3.) Don’t make any big decisions
Now is not the time to scratch Harvard off your list of favorite colleges or drop out of all your AP classes. You will get some good data soon, so save your decisions until you have that data available to inform them.
4.) Do register for the next test, especially if the registration deadline is looming.
If this is the first time you’ve taken an SAT, there is a major benefit to taking it again, no matter what score you get. I’m referring to super scores, where colleges look at your highest math and highest reading scores, even if they are from two different days. So, all you need to do to improve your score is improve one of the two sections. Combine this benefit with the fact that there is no risk to taking it a second time, and there’s no reason not to sign up for Round Two right away.
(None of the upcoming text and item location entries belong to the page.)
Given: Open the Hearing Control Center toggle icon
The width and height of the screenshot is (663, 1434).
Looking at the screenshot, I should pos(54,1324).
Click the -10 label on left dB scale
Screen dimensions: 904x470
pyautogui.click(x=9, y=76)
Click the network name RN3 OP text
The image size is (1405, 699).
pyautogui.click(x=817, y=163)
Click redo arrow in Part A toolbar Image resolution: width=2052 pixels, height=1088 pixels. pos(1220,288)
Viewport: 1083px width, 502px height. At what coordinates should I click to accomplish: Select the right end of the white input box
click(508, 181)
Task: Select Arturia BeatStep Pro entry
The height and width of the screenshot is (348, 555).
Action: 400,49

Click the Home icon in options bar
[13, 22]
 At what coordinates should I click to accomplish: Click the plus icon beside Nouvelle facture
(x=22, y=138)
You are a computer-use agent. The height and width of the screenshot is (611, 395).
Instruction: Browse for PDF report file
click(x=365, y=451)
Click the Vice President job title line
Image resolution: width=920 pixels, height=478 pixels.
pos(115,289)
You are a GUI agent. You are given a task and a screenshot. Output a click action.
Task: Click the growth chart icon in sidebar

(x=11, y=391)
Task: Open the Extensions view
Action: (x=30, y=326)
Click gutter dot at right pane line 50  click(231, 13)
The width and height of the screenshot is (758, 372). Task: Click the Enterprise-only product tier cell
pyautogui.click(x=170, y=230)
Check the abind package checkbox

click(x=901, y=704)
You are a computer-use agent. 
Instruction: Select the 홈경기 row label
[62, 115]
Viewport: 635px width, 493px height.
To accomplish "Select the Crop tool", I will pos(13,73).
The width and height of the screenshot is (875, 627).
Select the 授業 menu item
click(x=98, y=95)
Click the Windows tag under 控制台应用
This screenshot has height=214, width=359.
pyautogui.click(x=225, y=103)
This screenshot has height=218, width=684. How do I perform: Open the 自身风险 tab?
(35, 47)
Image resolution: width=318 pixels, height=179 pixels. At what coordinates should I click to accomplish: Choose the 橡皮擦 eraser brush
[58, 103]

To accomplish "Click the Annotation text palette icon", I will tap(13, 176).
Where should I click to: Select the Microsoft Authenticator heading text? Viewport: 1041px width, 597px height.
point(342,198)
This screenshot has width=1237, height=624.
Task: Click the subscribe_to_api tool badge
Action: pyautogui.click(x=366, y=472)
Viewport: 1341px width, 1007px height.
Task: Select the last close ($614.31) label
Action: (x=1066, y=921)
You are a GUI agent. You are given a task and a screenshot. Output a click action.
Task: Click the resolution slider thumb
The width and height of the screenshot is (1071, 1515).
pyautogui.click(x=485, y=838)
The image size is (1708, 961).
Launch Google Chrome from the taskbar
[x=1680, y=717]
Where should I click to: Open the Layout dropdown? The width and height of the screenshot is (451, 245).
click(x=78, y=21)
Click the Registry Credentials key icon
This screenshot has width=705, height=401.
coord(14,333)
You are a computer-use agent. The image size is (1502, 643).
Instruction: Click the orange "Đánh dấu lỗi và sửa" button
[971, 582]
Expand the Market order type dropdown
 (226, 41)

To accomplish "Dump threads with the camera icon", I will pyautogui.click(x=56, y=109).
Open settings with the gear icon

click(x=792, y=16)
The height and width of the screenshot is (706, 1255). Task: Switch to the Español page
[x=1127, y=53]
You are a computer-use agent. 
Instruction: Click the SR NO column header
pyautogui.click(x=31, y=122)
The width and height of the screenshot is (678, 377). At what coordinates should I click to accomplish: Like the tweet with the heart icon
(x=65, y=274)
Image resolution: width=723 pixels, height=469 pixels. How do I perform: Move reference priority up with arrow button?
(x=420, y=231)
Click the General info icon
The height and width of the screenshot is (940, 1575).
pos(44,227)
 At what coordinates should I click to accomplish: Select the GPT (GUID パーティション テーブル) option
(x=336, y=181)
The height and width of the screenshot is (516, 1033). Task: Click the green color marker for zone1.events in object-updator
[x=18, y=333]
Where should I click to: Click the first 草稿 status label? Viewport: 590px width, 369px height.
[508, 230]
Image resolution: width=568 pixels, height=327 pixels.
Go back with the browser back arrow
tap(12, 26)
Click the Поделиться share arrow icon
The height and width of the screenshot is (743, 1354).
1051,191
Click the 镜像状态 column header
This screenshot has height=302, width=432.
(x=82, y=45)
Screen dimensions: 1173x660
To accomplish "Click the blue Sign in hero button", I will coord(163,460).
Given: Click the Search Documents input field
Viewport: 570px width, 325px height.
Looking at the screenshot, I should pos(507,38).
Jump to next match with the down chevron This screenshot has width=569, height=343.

5.) Do start studying for the ACT if that’s your next move.
All of the colleges in the United States that take the SAT will also take the ACT in addition or instead. It’s true that some students do exactly the same on both tests, but there are also students who have a clear affinity for one or the other. Since you’ve just finished the SAT and you’re trying to keep your mind off of it until the scores show up, one way to distract yourself is to try a practice ACT.
6.) Do contact the College Board in a few days
If a few days have passed and your scores are still pending, it would be very reasonable of you to contact the College Board and ask about the issue. You can send them an email via their website, but I recommend calling them at 866-756-7346.
7.) Do talk to your guidance counselor if the problem persists
It never hurts to check in with your school guidance counselor, so go ahead and let him or her know you have a pending score. If a week has passed and you haven’t gotten any satisfaction from the College Board, it’s ok to ask your counselor to contact them on your behalf. Just remember to use your best manners, because many colleges ask guidance counselors to write letters of recommendation as a part of your application.